## Your objective
For this exercise, repeat the whole listing below exactly. Leave the pictures out.

## Record set
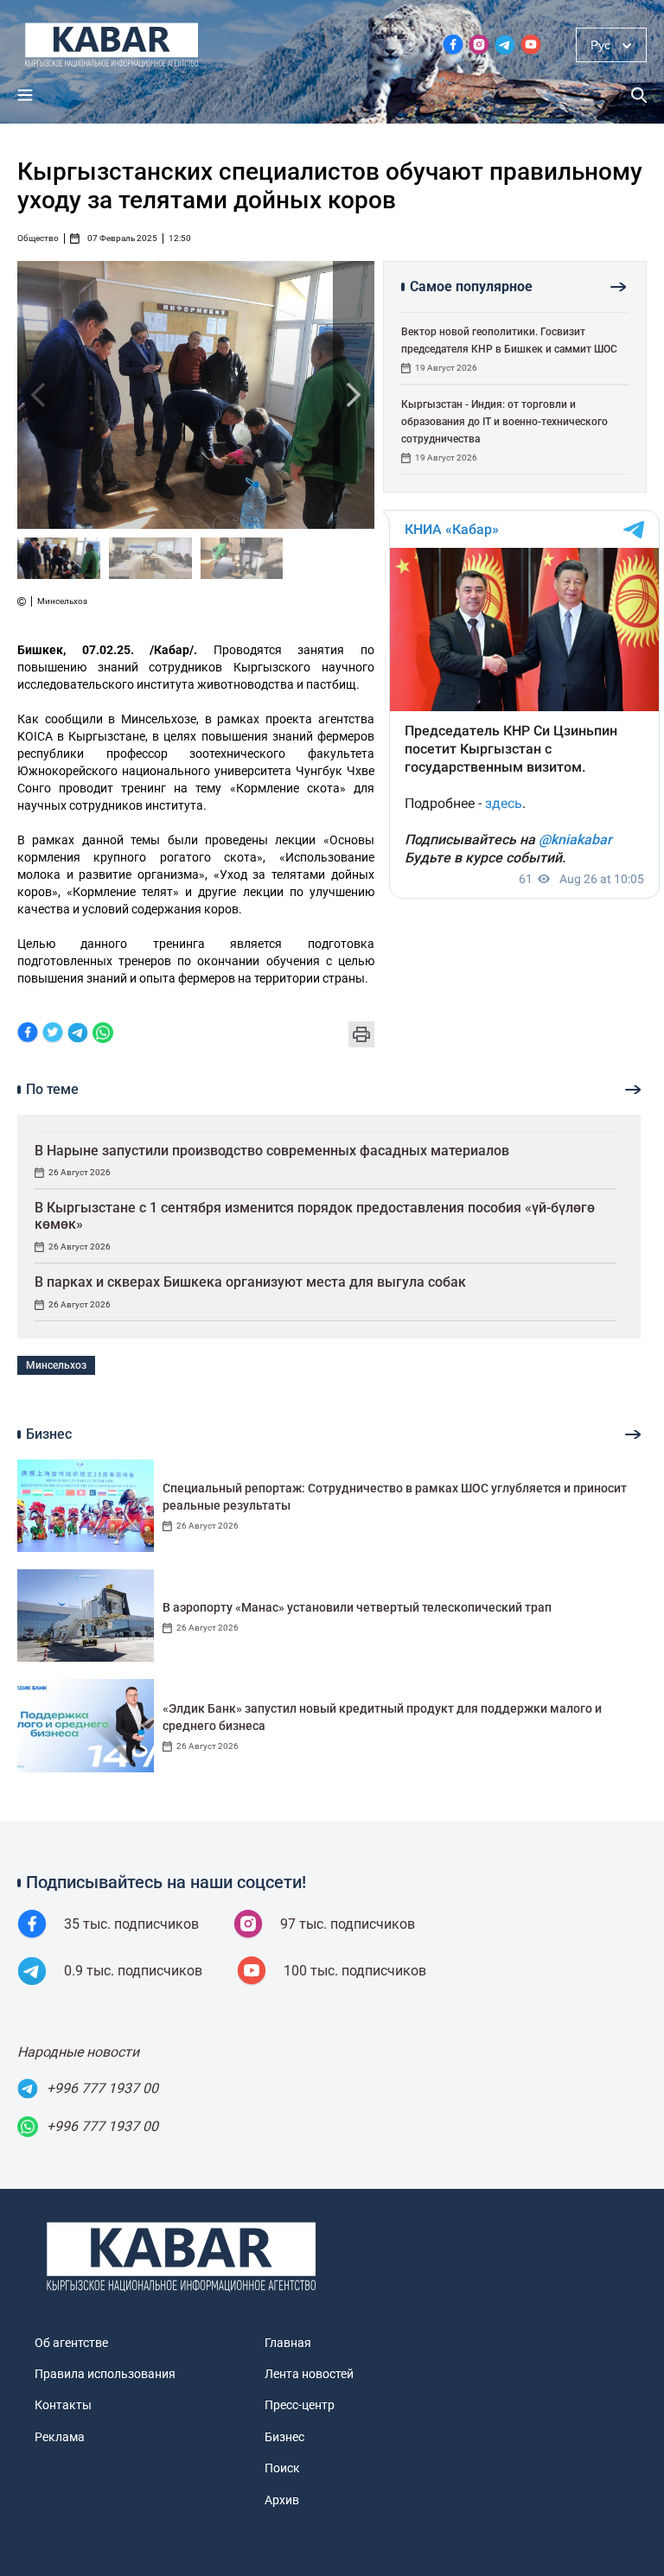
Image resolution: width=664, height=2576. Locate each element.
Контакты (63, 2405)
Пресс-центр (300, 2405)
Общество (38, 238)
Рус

## Your solution
Image resolution: width=664, height=2576. Locate each element.
Контакты (63, 2405)
Пресс-центр (300, 2405)
Общество (38, 238)
Рус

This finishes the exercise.